*Aim of the exercise:*
Begin at the line that contains "coordinates (755, 656)." and stop at the end of the items. Write those lines out again, replacing "element" with "component" and leaving everything else unchanged.

*Dataset records:*

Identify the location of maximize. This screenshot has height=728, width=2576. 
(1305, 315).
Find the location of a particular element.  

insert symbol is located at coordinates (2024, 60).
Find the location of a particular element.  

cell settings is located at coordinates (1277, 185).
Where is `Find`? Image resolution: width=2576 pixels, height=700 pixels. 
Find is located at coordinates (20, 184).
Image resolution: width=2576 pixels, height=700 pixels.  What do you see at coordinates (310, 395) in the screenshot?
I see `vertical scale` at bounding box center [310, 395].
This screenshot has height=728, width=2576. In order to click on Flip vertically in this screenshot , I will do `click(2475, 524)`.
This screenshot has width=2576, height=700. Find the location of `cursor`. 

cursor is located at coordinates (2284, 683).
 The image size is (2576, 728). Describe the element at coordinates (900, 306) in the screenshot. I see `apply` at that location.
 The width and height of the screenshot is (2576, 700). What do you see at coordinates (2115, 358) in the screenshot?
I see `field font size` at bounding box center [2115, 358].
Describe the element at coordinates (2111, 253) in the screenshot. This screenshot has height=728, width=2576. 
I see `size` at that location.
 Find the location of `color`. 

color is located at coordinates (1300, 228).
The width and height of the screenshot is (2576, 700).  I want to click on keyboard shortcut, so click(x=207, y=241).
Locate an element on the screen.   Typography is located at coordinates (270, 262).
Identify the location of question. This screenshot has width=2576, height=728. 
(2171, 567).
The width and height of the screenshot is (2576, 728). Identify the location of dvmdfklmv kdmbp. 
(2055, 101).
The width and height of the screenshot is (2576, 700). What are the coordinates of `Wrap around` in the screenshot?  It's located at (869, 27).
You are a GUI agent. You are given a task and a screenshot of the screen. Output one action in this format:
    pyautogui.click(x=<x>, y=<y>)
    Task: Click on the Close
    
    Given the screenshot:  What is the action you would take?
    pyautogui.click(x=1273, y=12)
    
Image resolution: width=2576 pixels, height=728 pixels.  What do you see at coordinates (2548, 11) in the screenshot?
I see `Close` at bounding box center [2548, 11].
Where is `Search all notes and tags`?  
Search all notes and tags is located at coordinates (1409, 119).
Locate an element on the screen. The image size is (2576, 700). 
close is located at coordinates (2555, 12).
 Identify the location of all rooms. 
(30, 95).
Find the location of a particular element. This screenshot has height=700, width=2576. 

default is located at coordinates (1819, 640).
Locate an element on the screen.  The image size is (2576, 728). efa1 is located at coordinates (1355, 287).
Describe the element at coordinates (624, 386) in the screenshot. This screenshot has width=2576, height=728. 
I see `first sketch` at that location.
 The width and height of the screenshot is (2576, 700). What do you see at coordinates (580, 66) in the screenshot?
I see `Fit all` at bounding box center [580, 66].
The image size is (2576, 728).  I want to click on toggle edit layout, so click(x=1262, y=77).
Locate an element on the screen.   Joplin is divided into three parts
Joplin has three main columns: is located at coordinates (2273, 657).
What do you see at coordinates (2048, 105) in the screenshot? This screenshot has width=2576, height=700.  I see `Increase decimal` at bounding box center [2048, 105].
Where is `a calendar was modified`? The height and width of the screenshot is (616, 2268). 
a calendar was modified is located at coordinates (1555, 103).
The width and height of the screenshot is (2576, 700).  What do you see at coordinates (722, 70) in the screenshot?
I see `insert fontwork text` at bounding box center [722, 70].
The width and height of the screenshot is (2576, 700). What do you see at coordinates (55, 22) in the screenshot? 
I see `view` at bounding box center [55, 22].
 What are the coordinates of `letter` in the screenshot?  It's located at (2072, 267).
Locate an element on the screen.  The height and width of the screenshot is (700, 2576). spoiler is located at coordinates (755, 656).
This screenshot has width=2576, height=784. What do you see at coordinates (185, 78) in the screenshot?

*Answer to this problem:*
Locate an component on the screen.  The height and width of the screenshot is (700, 2576). spoiler is located at coordinates (755, 656).
This screenshot has width=2576, height=784. What do you see at coordinates (185, 78) in the screenshot?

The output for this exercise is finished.